Bugün bir iç hesaplaşma ile başlayalım günümüze ve soralım kendimize: Rabbimizle yakınlığımızı pekiştiren namaz hayatımızın neresinde ve namaza muhabbetimiz hangi derecede?

Müminin hasretle beklediği bir buluşma anıdır namaz. Yüce Allah’ın huzuruna O’nun daveti ile çıkmanın ifadesidir. Namaz müminin miracı ve Rabbine vuslat vaktidir. Gönülden eda edilen her namaz, huzur iklimine açılan kapıdır.

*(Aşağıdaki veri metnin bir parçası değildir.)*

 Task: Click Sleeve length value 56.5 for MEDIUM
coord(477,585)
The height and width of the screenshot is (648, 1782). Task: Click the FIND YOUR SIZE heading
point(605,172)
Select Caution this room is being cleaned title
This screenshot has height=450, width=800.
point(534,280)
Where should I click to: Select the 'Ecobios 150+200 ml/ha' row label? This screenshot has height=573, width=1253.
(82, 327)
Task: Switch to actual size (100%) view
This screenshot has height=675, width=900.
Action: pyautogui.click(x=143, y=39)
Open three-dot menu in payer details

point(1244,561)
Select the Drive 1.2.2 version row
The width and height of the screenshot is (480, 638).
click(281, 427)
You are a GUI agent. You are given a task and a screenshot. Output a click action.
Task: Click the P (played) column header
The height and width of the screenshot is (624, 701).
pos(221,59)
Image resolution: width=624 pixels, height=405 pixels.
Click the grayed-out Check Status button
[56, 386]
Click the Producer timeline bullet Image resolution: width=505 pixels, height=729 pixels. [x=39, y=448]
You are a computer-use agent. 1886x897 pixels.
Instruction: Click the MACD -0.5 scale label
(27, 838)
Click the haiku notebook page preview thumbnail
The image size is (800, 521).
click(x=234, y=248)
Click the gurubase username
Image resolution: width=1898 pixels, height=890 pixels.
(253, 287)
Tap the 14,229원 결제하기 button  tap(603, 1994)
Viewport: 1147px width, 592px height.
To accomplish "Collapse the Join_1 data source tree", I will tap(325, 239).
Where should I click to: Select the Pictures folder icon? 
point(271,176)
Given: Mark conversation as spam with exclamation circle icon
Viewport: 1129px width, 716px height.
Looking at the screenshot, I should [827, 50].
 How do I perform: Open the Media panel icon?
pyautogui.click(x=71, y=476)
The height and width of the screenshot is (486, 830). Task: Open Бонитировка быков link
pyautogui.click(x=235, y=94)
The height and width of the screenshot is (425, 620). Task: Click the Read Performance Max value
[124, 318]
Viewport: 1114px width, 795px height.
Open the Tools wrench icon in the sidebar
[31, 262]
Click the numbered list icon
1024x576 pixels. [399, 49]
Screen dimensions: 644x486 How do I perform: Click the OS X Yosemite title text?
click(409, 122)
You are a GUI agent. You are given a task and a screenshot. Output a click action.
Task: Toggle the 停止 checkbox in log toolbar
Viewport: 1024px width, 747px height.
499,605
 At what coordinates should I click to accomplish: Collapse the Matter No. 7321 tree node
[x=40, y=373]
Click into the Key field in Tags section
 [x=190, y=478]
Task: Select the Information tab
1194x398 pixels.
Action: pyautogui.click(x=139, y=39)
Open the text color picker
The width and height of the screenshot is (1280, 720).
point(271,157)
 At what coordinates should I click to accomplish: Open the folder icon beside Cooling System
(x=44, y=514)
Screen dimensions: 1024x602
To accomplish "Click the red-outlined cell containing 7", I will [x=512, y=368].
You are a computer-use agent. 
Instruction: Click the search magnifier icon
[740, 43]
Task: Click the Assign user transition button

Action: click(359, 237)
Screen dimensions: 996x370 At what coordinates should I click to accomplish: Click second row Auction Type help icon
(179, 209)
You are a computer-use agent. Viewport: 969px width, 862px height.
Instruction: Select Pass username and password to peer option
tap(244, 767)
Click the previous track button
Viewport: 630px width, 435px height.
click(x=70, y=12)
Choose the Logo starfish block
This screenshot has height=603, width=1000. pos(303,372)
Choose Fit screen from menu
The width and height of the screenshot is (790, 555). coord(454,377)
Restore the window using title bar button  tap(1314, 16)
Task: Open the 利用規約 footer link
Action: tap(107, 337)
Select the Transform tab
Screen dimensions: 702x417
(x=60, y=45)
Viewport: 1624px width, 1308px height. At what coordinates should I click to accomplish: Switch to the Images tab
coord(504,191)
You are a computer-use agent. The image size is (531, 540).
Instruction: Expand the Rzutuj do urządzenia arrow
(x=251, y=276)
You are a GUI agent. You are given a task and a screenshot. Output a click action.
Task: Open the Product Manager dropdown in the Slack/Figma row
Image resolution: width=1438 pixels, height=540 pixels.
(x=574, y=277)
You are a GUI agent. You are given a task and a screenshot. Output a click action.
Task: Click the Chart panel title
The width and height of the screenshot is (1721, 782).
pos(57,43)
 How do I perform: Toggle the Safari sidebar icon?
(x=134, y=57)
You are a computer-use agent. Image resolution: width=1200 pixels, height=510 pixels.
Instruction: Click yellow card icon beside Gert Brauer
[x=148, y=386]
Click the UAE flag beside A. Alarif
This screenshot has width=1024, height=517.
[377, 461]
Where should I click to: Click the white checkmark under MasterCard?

Namazı miraca dönüştürebilmek için bize düşen, hulusi kalp ile niyet ve samimiyettir. Öyle ki; iftitah tekbirimiz, Rabbimizin rızasına ulaşmayı engelleyen her türlü gayri meşru arzu ve istekleri terkin adı olsun. Kıyamımız, günah ve mâsiyetlere karşı dimdik duruşumuz olsun. Kıraatimiz, her daim kelâmullah olsun. Rükûmuz, Allah’ın emrine boyun eğişimizin simgesi olsun. Secdelerimiz, Rabbimize itaat ve teslimiyetimizin göstergesi olsun. Tahiyyatımız, O’nun emir ve yasaklarına kulak verişimiz olsun. Selamımız, nihai felah ve huzuru yakalayışımız olsun. “Müminler gerçekten kurtuluşa ermişlerdir. Onlar ki, namazlarında derin saygı içindedirler” (Mü’minûn, 23/1-2) ayetinin müjdelediği müminler arasına girmek bize de nasip olsun.